*** Texto de leitura ***

Quaresma, tempo de descobrir que o amor é possível.
O pecado é o maior obstáculo para o amor
Quarta-feira de Cinzas, começaremos um período litúrgico importante da nossa fé católica: a Quaresma. O tempo quaresmal, eminentemente penitencial, em preparação para a Páscoa, é o propício momento em que todos nós, fiéis batizados, somos convidados a intensificar a vida de oração, penitência e caridade, com realce especial ao jejum e à abstinência. Contudo, só se compreende a Quaresma por intermédio do olhar de um Deus, que se encarna, morre e ressuscita por amor a cada um de nós. Isso mesmo, Deus mergulha na epopeia e tragédia da vida humana para nos resgatar das correntes do pecado e dar-nos a vida eterna.
A Quaresma está
intimamente conectada com o desejo de felicidade e infinito, latentes em
cada coração humano. Sem ela não se entende o ser cristão, sem ela não
se entendem os mistérios da indigência e da grandeza humana. Constata-se
por muitos espaços da vida humana um mar de tristezas e frustrações. A
depressão, segundo dizem, é o mal de nosso século. Nunca sentimos tanta
falta de infinito, e nunca estivemos tão presos ao efêmero, ao
passageiro, ao transitório, àquilo que não gera relações humanas,
valorizando demasiadamente o virtual e nos esquecendo do real, da dor,
das misérias, da pobreza, da violência e das misérias morais que
relativizam o belo e o sagrado e geram a cultura do descartável.
O que impede o coração humano de encontrar a felicidade?
Muitas são as respostas, muitos estudos são apresentados diariamente
nos meios de comunicação. Buscam-se explicações psicológicas, sociais,
econômicas, políticas, entre outras. Mas são poucos os que chegam ao
fundo do problema. A verdadeira e plena felicidade só será alcançada
quando passarmos pela via quaresmal, caminho de purificação e
penitência, que nos liberta, por meio da graça, dos grilhões do pecado.

***

= Tarefas do exercício =
**1)** Copie sem alterações o trecho do texto sobre a Quaresma que começa em "O pecado é o" e termina em "a vida eterna.".
**2)** Dê seguimento ao texto sobre a Quaresma a partir do ponto em que ele para.

*** Material ***

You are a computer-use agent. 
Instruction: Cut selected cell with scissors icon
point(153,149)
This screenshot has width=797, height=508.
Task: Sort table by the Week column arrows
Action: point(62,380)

***

= Respostas do exercício =
**1)**
O pecado é o maior obstáculo para o amor
Quarta-feira de Cinzas, começaremos um período litúrgico importante da nossa fé católica: a Quaresma. O tempo quaresmal, eminentemente penitencial, em preparação para a Páscoa, é o propício momento em que todos nós, fiéis batizados, somos convidados a intensificar a vida de oração, penitência e caridade, com realce especial ao jejum e à abstinência. Contudo, só se compreende a Quaresma por intermédio do olhar de um Deus, que se encarna, morre e ressuscita por amor a cada um de nós. Isso mesmo, Deus mergulha na epopeia e tragédia da vida humana para nos resgatar das correntes do pecado e dar-nos a vida eterna.

**2)**
O pecado é o maior
obstáculo. Infelizmente, estamos imersos numa cultura que o
comercializa. O mais triste é que, ao buscar a felicidade, a humanidade
parece afundar-se cada vez mais no lodo e morre sufocada pelo veneno do
pecado, que destrói almas e sonhos. E é a própria sociedade que
promove esse tipo de vida, se questiona dos porquês dessas realidades
que contaminam o orbe sem se importar com as condições econômicas ou
sociais das pessoas.
A maior alienação é a
incapacidade de perceber o quanto o ser humano se quebra quando se
entrega ao pecado. Existe uma desintegração espiritual que se manifesta
na sociedade e prolifera em estruturas. Ele nasce pessoal e, em
proporção com a matéria, gravidade e circunstâncias, gera o mal social.
O reconhecimento de
nossas misérias e fraquezas diárias é o primeiro passo para o encontro
profundo consigo mesmo e com Deus. O pecado é a desintegração da nossa
natureza e aliena nossa vida da realidade eterna a qual todos nós somos
chamados. A penitência não é masoquismo, mas reconhecer de modo concreto
e visível a nossa indigência e necessidade. Ela nos coloca no caminho
do perdão, que é o resgate da unidade perdida pelo mal. O salmo
penitencial 51(50) exclama, com beleza poética, o drama do pecado e a
recuperação do Rei Davi. A primeira coisa que o pecado ataca é nossa
consciência, ou seja, a capacidade de perceber e distinguir o mal e o
bem. O Rei Davi possui a graça de ter um grande amigo, o profeta Natã.
Este, sem medo das consequências e guiado pela força do Espirito Santo, o
[Davi] acusa do seu pecado. A paz e a felicidade voltam ao rosto do rei
de Israel apenas quando ele reconhece e deseja reparar o mal cometido.
O pecado nos coloca no
sono mais profundo e nos impede de encontrar a paz que deve reinar em
nossas vidas. Só por intermédio da paz, que nasce do encontro com Cristo
misericordioso, ao nos arrependermos, poderemos encontrar a felicidade.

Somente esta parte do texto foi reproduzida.